**Supplied information:**
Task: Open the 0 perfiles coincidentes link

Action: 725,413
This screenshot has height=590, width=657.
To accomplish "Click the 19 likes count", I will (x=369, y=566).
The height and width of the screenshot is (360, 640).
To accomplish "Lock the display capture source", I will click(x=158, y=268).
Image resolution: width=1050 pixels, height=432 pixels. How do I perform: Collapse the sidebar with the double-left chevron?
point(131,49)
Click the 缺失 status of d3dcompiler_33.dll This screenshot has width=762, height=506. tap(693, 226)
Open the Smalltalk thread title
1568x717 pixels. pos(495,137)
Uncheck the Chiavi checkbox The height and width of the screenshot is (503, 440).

**Task to carry out:** Scan the material above for the string "screenshot" and return the lines that hold it.

**Exercise output:**
This screenshot has height=590, width=657.
The height and width of the screenshot is (360, 640).
Click the 缺失 status of d3dcompiler_33.dll This screenshot has width=762, height=506. tap(693, 226)
Uncheck the Chiavi checkbox The height and width of the screenshot is (503, 440).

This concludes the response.